Last year they had an even bigger fiasco in Sacramento, California, as parents trampled and cursed at small children in what was intended to be the world’s biggest Easter egg hunt.

So our culture’s all right, is it? Nothing wrong here?

I can’t even imagine my father or my mother behaving like that–or any other adult I knew in my childhood, either. The whole community would have been appalled, and the offender packed off somewhere where he could never trouble us again.

And let us not forget that the whole affair was blasphemous. Easter is the day we proclaim the resurrection of Our Lord Jesus Christ, the Son of God and Redeemer of us all.

But then I doubt very, very much that that would ever have occurred to any of these post-Christian parents.

7 comments on “How Thugs Celebrated Easter

  1. Well, disgrace is piled upon disgrace. It does not contribute to the pride one has in the nation. Almost unbelievable. Although I don’t consider the whole easter bunny, egg thing to be relevant, still the day deserves respect at least.

  2. And they call us civilized. Hmmm. And I agree with you Erlene – eggs and bunnies have nothing whatever t do with Our Risen Savior, but somehow our society has been hoodwinked into replacing the sacredness of this day with fertility symbols.

    1. I heard that “Easter” was the name of a post-Christian pagan goddess that Teutonic tribes worshiped. The bunnies were a sign of fertility because of their prolific breeding, and the eggs were the same.
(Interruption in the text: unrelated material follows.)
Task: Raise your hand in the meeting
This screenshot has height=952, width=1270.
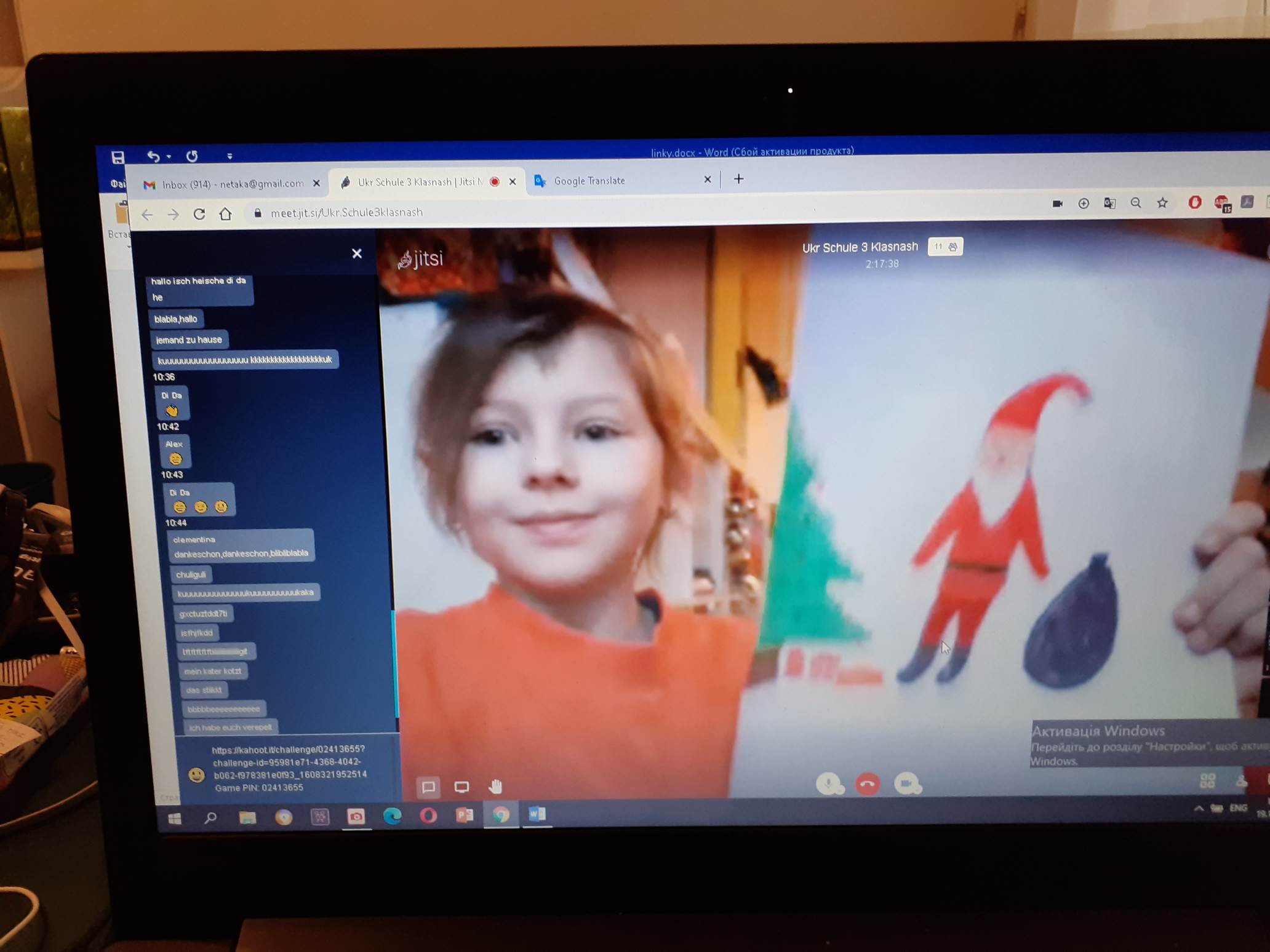Action: pos(495,786)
  3. You are so right, Linda. What a shame, and the very name of the “holiday” is named after the pagan fertility goddes, Ishtar. Well, we know better.

    1. Yes we do, Erlene.
      Acts 12:4 ‘And when he had apprehended him, he put him in prison, and delivered him to four quaternions of soldiers to keep him; intending after Easter to bring him forth to the people.’ is the only place in all of God’s Word where the word ‘Easter’ appears. It was a mistranslation of Passover and some scholars say it may have been an intentional transcription error by scribes who ‘crept in’. Whether or not this is true, it certainly has misdirected the attention of people to participate in pagan festivities, treating this most sacred day as almost an afterthought. So very sad.

    2. Folks, I have spent a lot of time, these past few days, getting called a bad Christian because I choose to celebrate Easter. Don’t worry–I’m talking about some other places in the Internet.

      I believe Paul’s teaching in Romans 14:5-8 authorizes me to observe Easter as a Christian holiday, if I so choose.

      But even if Easter were entirely a secular day, completely removed from any Christian context, the thuggishness displayed by the parents at these Easter egg hunts would still be deplorable, and I would still deplore it.